A. For the Pfizer vaccine, it’s seven days after the second dose. Moderna is 14. But that’s just when those companies decided to test the people involved in their trials. It could be sooner than that but just to be safe, after that amount of time you should be good to go.

Q. How long does the vaccine actually last?

A. Obviously we don’t know for certain, but there is some data from early clinical trials that those who received the vaccine had antibodies up to eight months out. Keep in mind, that’s just as far as we’ve gotten with being able to collect data. It could last way longer, but right now, that’s what we know. 

Q. Do women who are pregnant fall into Phase 1a?

A. Unfortunately not. They have no special designation. 

Q. What about transplant patients?

A. Same deal. All these subgroups who aren’t yet eligible make people very uncomfortable. Ideally, transplant patients would be vaccinated before they got the organ. To be honest, these patients should be way up on the prioritization list. 

Q. Can people get the second shot inside the 19-day window if their schedules necessitate?

A. I would definitely advise against that. This is a little unusual to have a booster so close after the initial dose, but we’re in a race against time here. The vaccine manufacturers want to help to speed the process up. So typically speaking, three weeks is super early for a second dose of a two-step vaccine. In other words, you’re better off going late (beyond the 23 days) than early, for lasting effect. 

Q. If I’m vaccinated and all my family members are vaccinated can we hang out together without masks?

A. For those in your close circle, you’re probably OK. The biggest question people are going to have now is can I expand my circle to a group of people that are vaccinated. And sure, if you’re talking about a group of people who are all vaccinated, we can conservatively say you are a little more protected. But the safe play is to still keep doing what we’ve been doing: social distancing and wearing masks. 

Q. What do people without computer access do if they need to sign up for the vaccine?

A. Starting this week, we will open a 24-hour call center. So people are welcome to call 843-876-7227 to schedule their appointments. Those with internet access can always go the route of muschealth.org/vaccine.

Q. We’ve talked about this before, but how worrisome is the new COVID-19 South African strain, or “variant”? And is Pfizer going to need a booster?

A. It’s a real concern. We know it’s more contagious. And there is evidence that the vaccine is less efficient against it. It’s kind of like the flu in the sense that the vaccines don’t tend to be an all or none proposition – there is a gradation of effect. Maybe you have symptoms, but they’re not as severe. Maybe your body doesn’t fend off the virus as quickly. You are almost always going to have some level of protection, having received the vaccine, but we just can’t really say how much. That said, right now there is no evidence that any of these variants render any of the vaccines completely ineffective.

Q How did we find out about these variants popping up in South Carolina?
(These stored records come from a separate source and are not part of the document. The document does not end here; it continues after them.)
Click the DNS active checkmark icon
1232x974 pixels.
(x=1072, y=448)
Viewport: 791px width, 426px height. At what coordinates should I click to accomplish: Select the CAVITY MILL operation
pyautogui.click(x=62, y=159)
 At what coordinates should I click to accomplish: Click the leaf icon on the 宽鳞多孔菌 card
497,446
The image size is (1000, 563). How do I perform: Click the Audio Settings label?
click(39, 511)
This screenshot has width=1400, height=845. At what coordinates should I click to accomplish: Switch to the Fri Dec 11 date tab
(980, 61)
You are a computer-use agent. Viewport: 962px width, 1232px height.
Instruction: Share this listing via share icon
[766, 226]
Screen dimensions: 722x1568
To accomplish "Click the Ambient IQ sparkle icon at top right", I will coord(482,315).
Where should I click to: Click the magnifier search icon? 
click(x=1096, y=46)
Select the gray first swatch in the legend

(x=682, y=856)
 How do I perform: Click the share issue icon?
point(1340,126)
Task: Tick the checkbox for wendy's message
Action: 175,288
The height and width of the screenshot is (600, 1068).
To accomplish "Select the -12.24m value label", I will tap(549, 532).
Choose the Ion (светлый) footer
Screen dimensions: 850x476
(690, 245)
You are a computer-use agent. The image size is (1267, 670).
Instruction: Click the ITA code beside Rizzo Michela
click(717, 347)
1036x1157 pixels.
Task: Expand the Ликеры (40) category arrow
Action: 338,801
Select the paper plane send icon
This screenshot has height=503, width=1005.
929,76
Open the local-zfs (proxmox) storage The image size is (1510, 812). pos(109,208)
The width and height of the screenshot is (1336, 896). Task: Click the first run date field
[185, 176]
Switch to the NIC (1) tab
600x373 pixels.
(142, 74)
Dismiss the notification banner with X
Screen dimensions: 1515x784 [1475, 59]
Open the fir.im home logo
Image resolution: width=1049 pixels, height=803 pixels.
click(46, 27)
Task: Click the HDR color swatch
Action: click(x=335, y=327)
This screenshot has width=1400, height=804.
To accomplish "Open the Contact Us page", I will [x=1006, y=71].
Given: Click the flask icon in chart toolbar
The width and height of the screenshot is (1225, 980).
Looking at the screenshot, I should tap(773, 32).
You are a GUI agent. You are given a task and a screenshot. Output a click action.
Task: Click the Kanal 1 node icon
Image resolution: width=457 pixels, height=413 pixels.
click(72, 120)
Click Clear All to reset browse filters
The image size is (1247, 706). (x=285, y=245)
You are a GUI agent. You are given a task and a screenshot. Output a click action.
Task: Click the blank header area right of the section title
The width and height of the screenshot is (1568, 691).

A. The South Carolina Department of Health and Environmental Control, or SC DHEC, said that they are doing surveillance for variants every week. But my understanding is it’s a very small number of samples that they randomly screen. On top of that, they aren’t the only ones in the state running COVID samples anymore. So their screening doesn’t even draw from all of the cases in South Carolina. It’s just a small fraction. So for this South African variant to show up is a legitimate concern.